In a tough time for big Broadway productions, Hell’s Kitchen is burning up the box office.
Despite its surprise loss to The Outsiders for the Best Musical Tony Award, Alicia Keys’ semi-autobiographical show has consistently posted the biggest weekly ticket sales among new musicals from the past season. Just over two months after opening, it’s paid back 10 percent of its $22 million capitalization to investors.
Keys, who subsidized a developmental production at the Public Theater last fall, is eligible for outsized rewards should it continue to do well on Broadway and later on tour. In addition to the fees, royalties and profits she’s entitled to as its sole lead producer — an unusual designation for a celebrity on Broadway — the 16-time Grammy winner is being paid for the use of her songs and her life story.
Hell’s Kitchen could break a big-budget Broadway curse, as escalating production and operating expenses contribute to premature closings while crimping profits of the rare success stories.
As of April, Moulin Rouge!, which survived the pandemic thanks in part to tens of millions of dollars of Federal money and insurance proceeds, recouped its $28 million capitalization but paid its Broadway investors a mere 5 percent return. MJ, the $22.5 million Michael Jackson musical, recouped and distributed to investors a roughly 10 percent return. Both shows are still running and profit distributions are ongoing.
Contrast those numbers — in documents filed with the office of New York Attorney General Letitia James — with modestly-scaled blockbusters. In their prime, the Broadway companies of Hamilton, The Book of Mormon, Dear Evan Hansen and now Six paid an annual return of 100 percent or more to their investors. Those stellar results inspired wealthy new entrants to get involved in the risky business of theater.
Hell’s Kitchen could recoup its production costs early next year by sustaining its average weekly ticket sales of about $1.6 million, based on a chart included with the financial papers. That’s before factoring in a New York State tax credit of up to $3 million to encourage theatrical production.
One provision of the operating agreement that raised a few eyebrows: paying for the rights to the “life story, career and brand of Alicia Keys,” even though the heroine of Hell’s Kitchen — a rebellious, gifted teenager in the Manhattan Plaza housing complex — is only loosely based on Keys.

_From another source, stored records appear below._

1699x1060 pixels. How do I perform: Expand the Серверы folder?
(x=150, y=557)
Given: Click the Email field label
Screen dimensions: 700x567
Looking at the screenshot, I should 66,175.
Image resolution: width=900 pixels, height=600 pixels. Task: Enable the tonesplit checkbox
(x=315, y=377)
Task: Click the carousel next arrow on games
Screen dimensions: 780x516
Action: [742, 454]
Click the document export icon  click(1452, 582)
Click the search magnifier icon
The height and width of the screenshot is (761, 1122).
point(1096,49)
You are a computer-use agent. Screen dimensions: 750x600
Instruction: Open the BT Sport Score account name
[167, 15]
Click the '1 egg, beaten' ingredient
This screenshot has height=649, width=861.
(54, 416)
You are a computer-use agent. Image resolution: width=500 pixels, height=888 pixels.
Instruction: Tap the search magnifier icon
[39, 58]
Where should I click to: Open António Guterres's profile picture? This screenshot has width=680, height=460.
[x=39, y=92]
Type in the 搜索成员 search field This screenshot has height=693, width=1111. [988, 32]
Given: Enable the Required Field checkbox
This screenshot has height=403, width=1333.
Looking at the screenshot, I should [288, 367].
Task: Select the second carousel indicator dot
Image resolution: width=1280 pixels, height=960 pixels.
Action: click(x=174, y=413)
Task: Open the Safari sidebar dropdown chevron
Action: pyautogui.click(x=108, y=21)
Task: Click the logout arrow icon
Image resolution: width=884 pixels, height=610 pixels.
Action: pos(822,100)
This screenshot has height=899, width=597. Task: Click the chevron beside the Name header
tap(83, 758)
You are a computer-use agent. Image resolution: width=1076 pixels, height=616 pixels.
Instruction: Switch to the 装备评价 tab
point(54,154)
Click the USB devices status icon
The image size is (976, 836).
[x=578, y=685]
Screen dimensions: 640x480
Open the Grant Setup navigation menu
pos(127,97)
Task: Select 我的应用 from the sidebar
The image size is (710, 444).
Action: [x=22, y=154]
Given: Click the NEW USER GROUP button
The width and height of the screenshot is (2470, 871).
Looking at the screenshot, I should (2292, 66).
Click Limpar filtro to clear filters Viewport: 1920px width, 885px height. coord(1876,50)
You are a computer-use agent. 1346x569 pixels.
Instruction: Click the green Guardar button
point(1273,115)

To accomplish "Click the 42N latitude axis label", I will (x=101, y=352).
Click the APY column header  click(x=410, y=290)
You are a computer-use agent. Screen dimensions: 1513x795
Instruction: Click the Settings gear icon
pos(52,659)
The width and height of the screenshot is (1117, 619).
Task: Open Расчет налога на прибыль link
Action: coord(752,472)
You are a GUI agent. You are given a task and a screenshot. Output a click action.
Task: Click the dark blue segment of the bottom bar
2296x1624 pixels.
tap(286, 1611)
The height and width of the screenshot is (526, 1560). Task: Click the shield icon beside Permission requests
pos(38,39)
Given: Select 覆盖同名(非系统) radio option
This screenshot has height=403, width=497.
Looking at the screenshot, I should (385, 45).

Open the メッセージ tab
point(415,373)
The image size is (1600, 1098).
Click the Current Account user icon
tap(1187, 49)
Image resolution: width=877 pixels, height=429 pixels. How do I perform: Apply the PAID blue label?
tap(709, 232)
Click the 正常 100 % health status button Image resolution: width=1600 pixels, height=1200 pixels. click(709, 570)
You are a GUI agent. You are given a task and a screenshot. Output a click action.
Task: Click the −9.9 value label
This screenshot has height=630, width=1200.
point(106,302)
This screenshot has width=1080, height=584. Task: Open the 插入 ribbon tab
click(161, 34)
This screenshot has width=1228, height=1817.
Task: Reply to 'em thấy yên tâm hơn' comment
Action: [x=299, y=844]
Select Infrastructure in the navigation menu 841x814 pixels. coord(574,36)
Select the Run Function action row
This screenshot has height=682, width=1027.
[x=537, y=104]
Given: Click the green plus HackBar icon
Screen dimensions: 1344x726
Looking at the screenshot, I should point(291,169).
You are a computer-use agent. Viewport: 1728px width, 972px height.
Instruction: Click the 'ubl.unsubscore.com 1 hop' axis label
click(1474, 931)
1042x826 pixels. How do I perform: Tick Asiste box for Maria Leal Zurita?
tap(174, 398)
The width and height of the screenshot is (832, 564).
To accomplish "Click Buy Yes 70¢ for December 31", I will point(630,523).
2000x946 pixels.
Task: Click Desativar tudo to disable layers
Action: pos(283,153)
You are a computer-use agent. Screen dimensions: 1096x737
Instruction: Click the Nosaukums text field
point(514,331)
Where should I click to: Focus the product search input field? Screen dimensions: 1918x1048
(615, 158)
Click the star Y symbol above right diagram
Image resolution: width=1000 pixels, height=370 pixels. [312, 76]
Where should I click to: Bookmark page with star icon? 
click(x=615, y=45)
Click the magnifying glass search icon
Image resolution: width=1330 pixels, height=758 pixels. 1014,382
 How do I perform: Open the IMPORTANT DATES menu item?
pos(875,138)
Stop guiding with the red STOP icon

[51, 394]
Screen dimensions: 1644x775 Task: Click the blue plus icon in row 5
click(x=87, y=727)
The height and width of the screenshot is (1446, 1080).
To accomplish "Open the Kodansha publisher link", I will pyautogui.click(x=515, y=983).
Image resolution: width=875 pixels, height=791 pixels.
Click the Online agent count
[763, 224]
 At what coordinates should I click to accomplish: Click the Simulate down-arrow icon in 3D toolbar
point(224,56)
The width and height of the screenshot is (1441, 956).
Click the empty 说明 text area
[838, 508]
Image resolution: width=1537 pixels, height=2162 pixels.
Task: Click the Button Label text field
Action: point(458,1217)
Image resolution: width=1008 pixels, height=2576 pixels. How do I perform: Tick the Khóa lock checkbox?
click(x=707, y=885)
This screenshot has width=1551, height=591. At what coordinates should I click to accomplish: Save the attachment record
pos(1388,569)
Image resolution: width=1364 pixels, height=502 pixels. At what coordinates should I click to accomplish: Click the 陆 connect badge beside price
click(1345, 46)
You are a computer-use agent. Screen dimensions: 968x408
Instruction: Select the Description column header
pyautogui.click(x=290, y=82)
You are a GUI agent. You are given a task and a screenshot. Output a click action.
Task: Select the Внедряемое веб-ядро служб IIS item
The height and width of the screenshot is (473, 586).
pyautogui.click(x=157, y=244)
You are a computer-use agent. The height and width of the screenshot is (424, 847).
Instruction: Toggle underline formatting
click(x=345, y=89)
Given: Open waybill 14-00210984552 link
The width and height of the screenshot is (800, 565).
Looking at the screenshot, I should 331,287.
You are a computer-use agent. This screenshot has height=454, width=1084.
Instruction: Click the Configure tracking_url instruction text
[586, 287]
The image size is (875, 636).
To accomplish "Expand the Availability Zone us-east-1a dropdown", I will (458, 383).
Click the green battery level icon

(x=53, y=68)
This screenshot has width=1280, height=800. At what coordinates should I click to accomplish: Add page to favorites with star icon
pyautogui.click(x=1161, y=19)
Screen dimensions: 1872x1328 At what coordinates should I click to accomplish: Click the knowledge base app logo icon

For the underlying rights, Keys is paid a royalty based on box office or weekly operating profits, plus 10 percent of net profits at recoupment, rising to 12.5 percent of net profits at 150 percent recoupment. That said, no members of the small coterie of co-producers — including Jay-Z and former Public Theater executive Mandy Hackett — were compelled to get involved in the in-demand offering.
Likewise, if and when Hell’s Kitchen gets to 200 percent recoupment, 35 percent of net profits will be shared by Keys, book writer Kristoffer Diaz, director Michael Greif, general manager Foresight Theatrical, executive producer (and Foresight partner) Aaron Lustbader, the Public Theater and actors who appeared in the off-Broadway tryout at the Public.
That’s a lot of profit off the top for insiders. But to get there, Hell’s Kitchen must generate more than $40 million of operating profit — a rare milestone for any musical, particularly an expensive one.